La prochaine étape sera de faire cette comparaison de consommation d’énergie en favorisant effectivement les UEs les plus proches de l’objet connecté.
Figure 3 : Comparaison de la consommation d’énergie (en mJ) en mode D2D et en mode transmission directe pour différentes distances (en m) entre l’objet connecté et la station de base et différentes tailles de messages à envoyer en octets (bytes en anglais)
Ce relayage a bien évidemment un coût énergétique pour les mobiles qui serviront de relais. Nous avons pu évaluer de manière quantitative ce coût dans la phase de découverte où il est de l’ordre de 0,5 mJ. Si on lui rajoute le coût énergétique pour transmettre un petit message de quelques centaines d’octets au maximum, le coût total d’un relayage, de l’ordre de quelques mJ, est négligeable en comparaison de l’usage classique d’un smartphone de l’ordre de plusieurs centaines de Joules, par exemple, pour un streaming vidéo.

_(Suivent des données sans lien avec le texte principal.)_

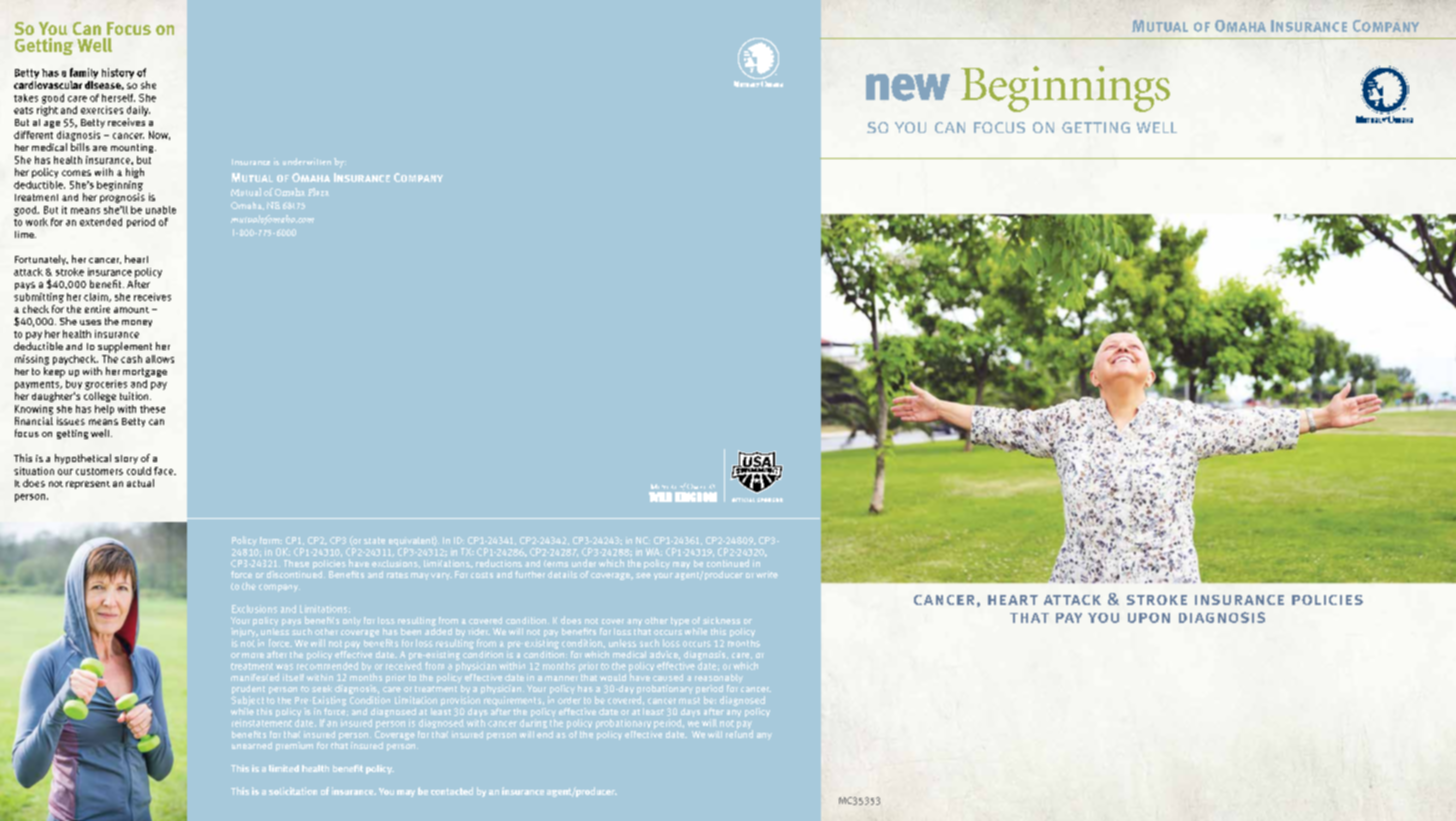 The image size is (1456, 821). I want to click on write, so click(767, 574).
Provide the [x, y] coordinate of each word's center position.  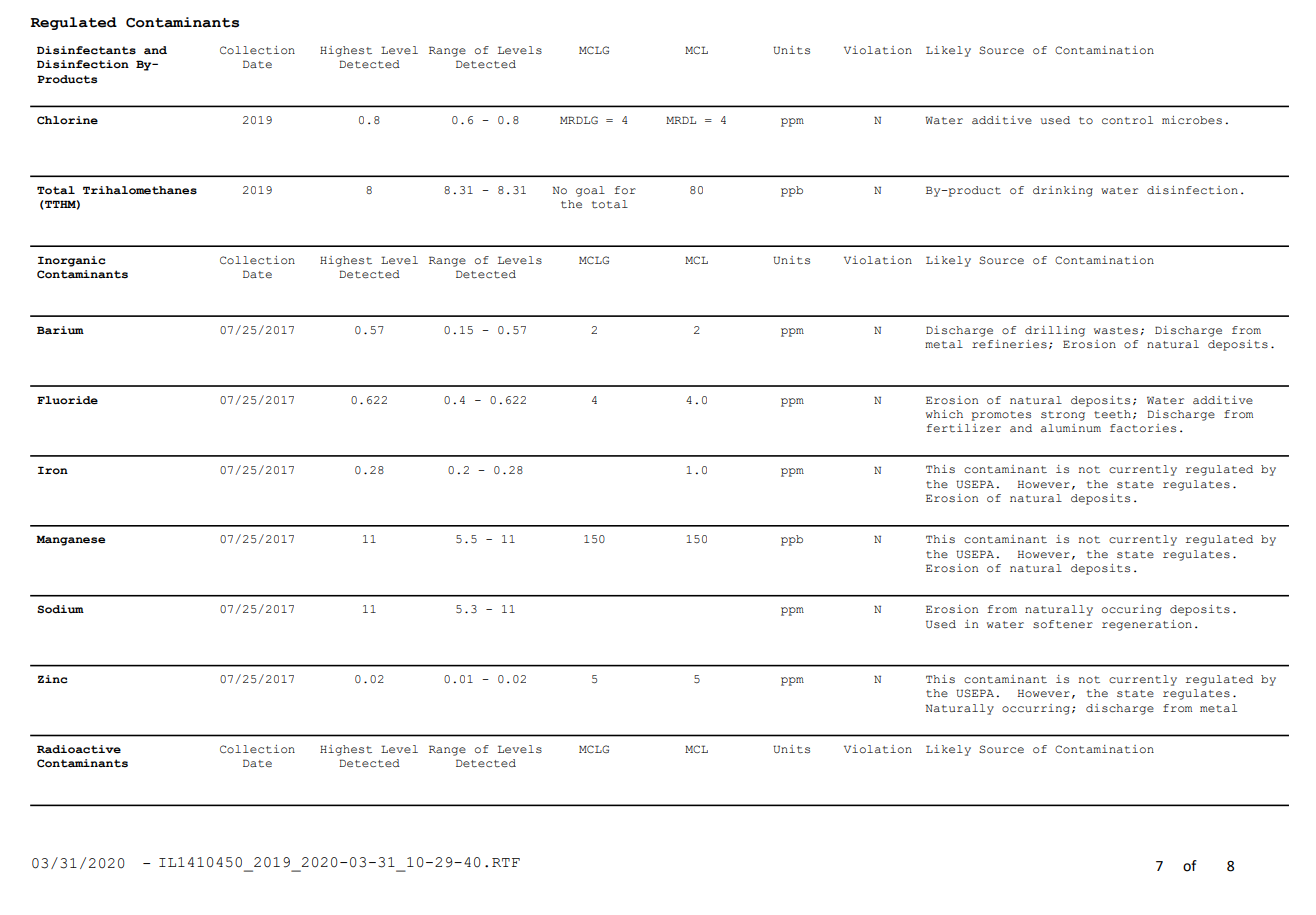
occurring [1037, 709]
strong [1063, 416]
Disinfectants [86, 50]
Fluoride [67, 400]
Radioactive [79, 749]
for [625, 190]
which [944, 414]
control [1127, 120]
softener [1063, 624]
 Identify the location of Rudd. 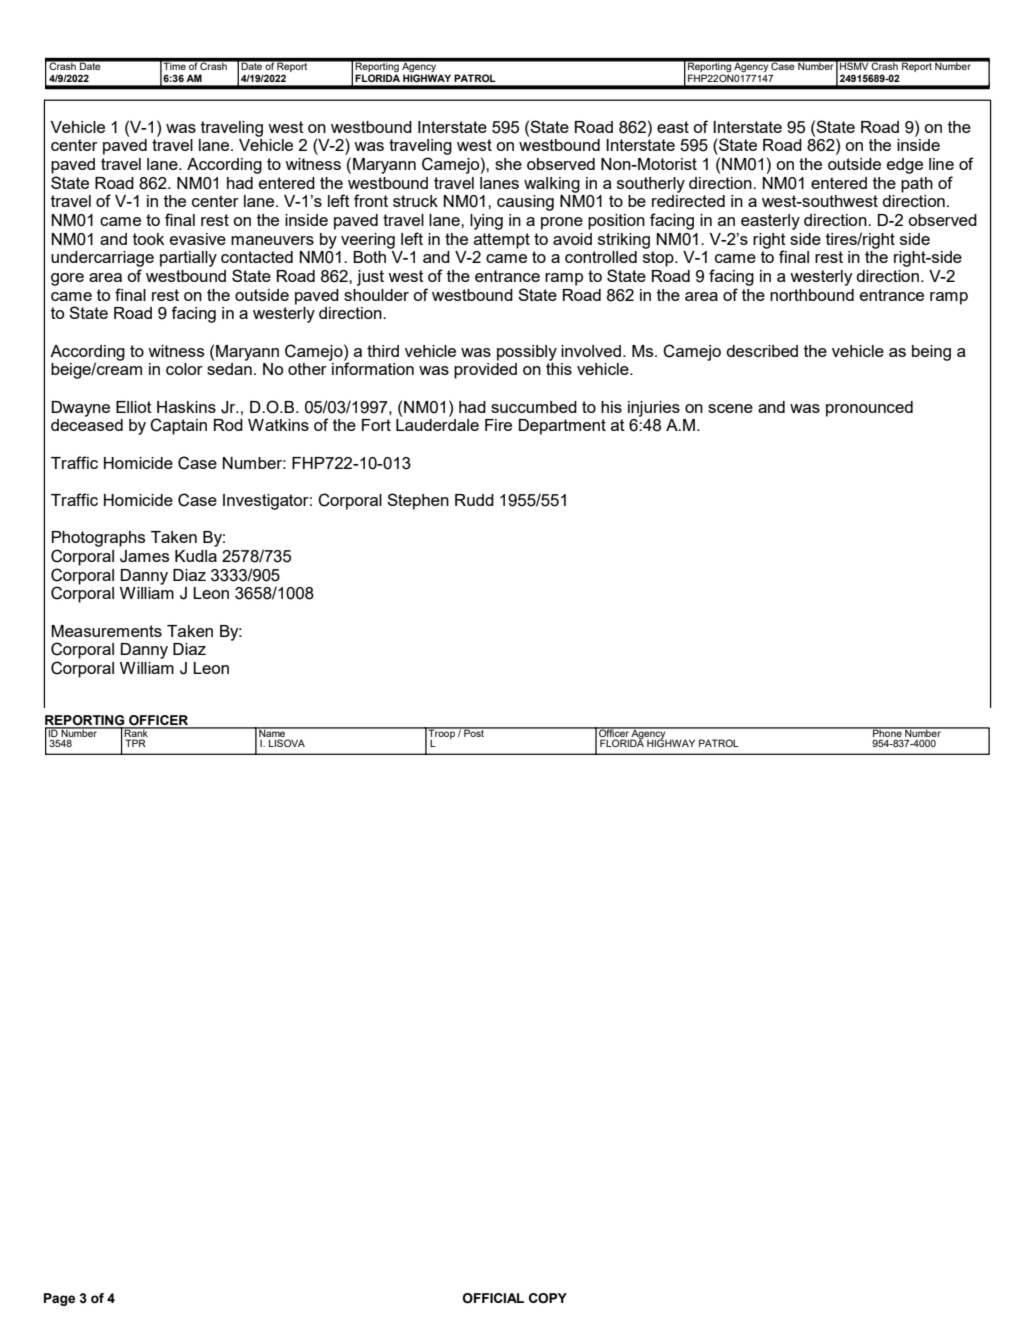
(474, 500).
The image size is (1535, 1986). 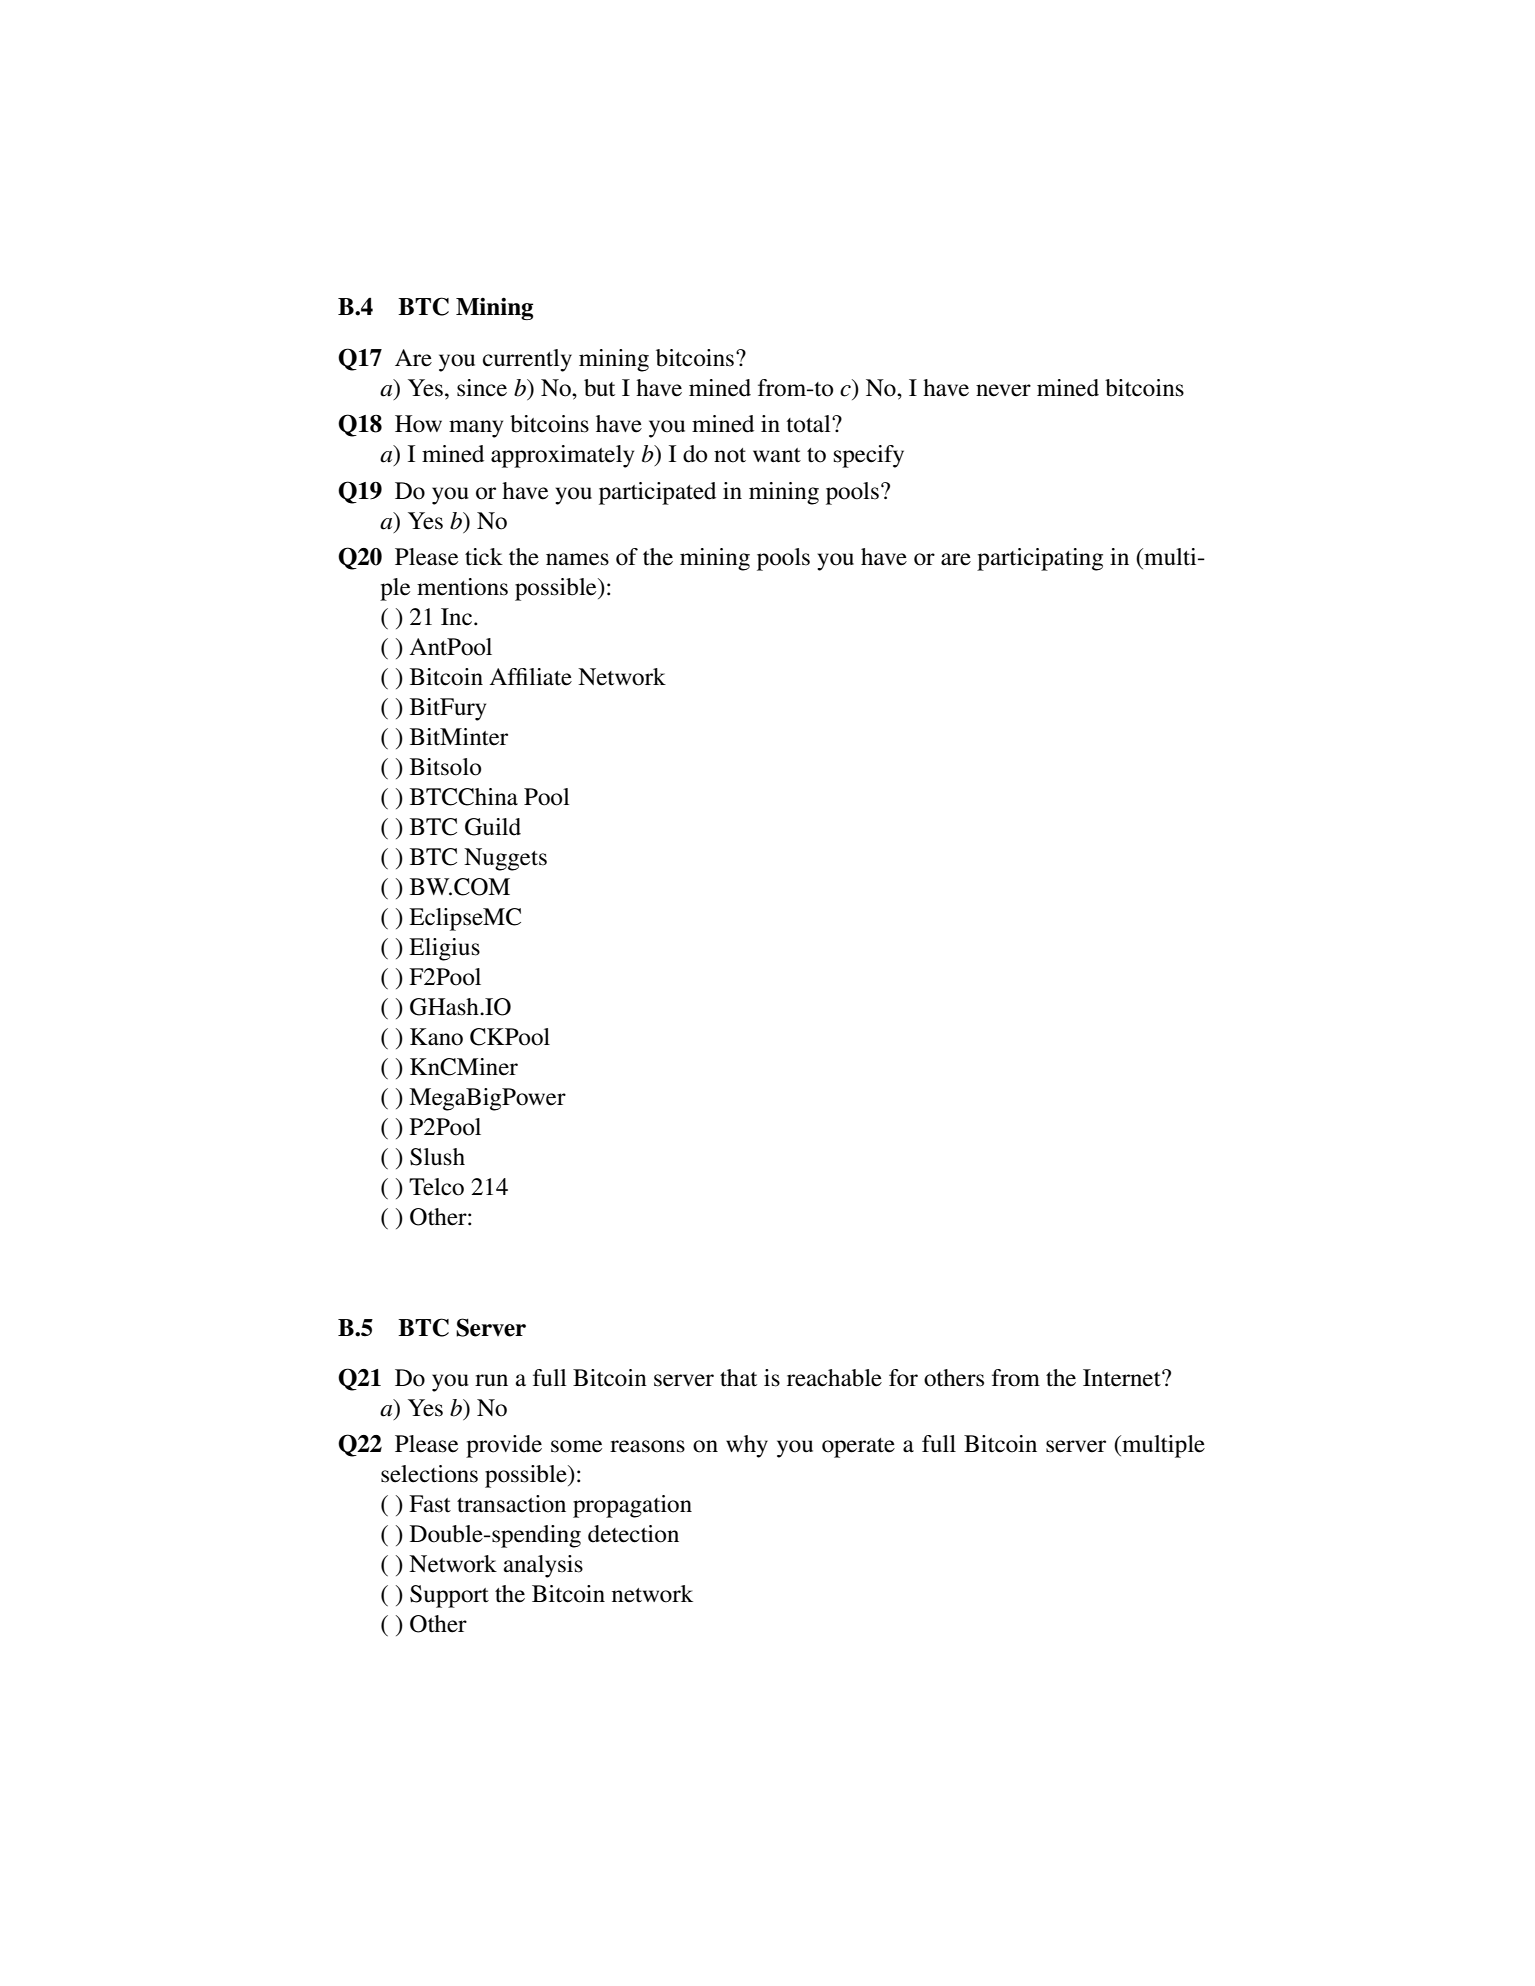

Pour finir, d’importantes questions, auxquelles cet article n’entend pas forcément répondre, peuvent se poser, mais de nombreux chercheurs y travaillent. La question de la sécurité d’un tel mécanisme se pose bien évidemment ou comment garantir aux messages circulant d’un équipement à un autre un niveau de sécurité équivalent à celui qui est assuré pour les réseaux cellulaires. Une question importante aussi est celle de l’incitation ou comment s’assurer de la participation des utilisateurs de mobiles au relayage.
Pour aller plus loin, de nombreux travaux sont actuellement en cours dans le cadre du 3GPP, l’organisme de standardisation en charge de produire les spécificités techniques des différentes générations de réseaux cellulaires. L’objectif principal est de pouvoir bénéficier de cette technologie de communication d’équipement à équipement dans le futur réseau 5G, pour tout un panel de cas d’usages, allant de la communication entre 2 véhicules jusqu’aux applications pour l’Industrie du futur. Les challenges sont réels puisque le Sidelink (l’autre nom de la technologie D2D) 5G devra à la fois être peu consommateur en énergie, très réactif et fiable, et surtout rendre possible ce panel d’applications très large, dont le relayage D2D fait partie.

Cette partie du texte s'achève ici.